One possibility would be to run two models on your time series:
- Model 1 gives a numerical prediction of the target variable, e.g., the price change. You would evaluate this using MSE.
- Model 2 is a classification algorithm and outputs the predicted probability of a positive price change. You would evaluate this predicted probability using the Brier score or the log loss. (The Brier score is of course nothing else than the MSE applied to a 0-1 realization, 0 if the price change is negative and 1 if it is positive.) You don't want to evaluate Model 2 predictions using accuracy, especially not in an inflationary environment - there will likely be more positive than negative price changes, and accuracy will bias your "positivity" predictions upwards.
If you then want a single KPI, you can combine the two error metrics.

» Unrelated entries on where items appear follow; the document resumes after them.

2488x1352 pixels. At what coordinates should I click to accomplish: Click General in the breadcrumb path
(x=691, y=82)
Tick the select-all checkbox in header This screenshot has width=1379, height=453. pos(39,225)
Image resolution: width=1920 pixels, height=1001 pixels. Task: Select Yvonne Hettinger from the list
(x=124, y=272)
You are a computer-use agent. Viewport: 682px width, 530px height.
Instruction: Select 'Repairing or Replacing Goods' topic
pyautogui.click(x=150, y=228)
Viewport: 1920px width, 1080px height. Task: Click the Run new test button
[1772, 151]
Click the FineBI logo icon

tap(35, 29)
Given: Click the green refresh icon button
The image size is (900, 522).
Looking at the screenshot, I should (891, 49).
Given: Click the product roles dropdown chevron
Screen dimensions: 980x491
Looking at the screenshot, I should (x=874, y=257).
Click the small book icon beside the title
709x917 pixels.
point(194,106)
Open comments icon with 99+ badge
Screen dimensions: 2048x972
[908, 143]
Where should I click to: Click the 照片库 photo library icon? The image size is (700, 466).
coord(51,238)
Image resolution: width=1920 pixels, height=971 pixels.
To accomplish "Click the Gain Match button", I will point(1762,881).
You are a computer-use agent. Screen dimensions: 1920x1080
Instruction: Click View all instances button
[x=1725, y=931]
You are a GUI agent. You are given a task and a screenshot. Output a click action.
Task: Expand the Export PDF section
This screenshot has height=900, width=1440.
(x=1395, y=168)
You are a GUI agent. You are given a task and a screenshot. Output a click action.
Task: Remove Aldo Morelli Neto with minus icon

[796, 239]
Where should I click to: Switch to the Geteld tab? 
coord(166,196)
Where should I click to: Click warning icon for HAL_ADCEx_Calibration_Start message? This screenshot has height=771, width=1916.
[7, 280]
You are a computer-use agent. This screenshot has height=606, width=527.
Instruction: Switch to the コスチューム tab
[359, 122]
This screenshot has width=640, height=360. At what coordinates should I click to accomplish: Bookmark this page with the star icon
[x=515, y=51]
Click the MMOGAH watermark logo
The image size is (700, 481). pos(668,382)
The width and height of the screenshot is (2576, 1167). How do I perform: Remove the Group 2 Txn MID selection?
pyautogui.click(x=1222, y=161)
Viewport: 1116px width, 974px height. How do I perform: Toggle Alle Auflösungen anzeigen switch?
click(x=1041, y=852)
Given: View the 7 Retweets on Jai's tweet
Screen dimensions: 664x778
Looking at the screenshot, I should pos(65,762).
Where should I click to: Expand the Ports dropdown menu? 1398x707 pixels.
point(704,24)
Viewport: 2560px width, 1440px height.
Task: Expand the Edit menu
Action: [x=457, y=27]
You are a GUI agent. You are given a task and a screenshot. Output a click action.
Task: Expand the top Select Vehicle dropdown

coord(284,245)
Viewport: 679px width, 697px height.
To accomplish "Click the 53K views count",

You would need to decide which aspect is more important to you and how much, and you would need to scale everything, since the probabilistic predictions are naturally constrained and scaled between 0 and 1, while the numerical predictions are unconstrained and scaled by the underlying asset.
The alternative I would go for would be to use probabilistic predictions for the price change, i.e., density forecasts. You can evaluate density forecasts using proper scoring rules, and given a density forecast, you can easily derive an expectation point forecast as well as a prediction of the probability the outcome is positive.
In any case, in finance you are of course always going up against the Efficient Market Hypothesis. There are many highly competent people trying to do the exact thing you are looking at, with enormous resources - and to the degree they are successful, they are destroying the signal itself. Thus, be aware that if there is a solution to your problem, somebody will likely already have found it, applied it, and thus obliterated its usefulness.
Assume y_true=0.5, y_pred_1=1.5 and y_pred_2=-0.5. MSE would penalise y_pred_1 and y_pred_2 equally. I would like a loss function penalising y_pred_2 more since the sign is wrong.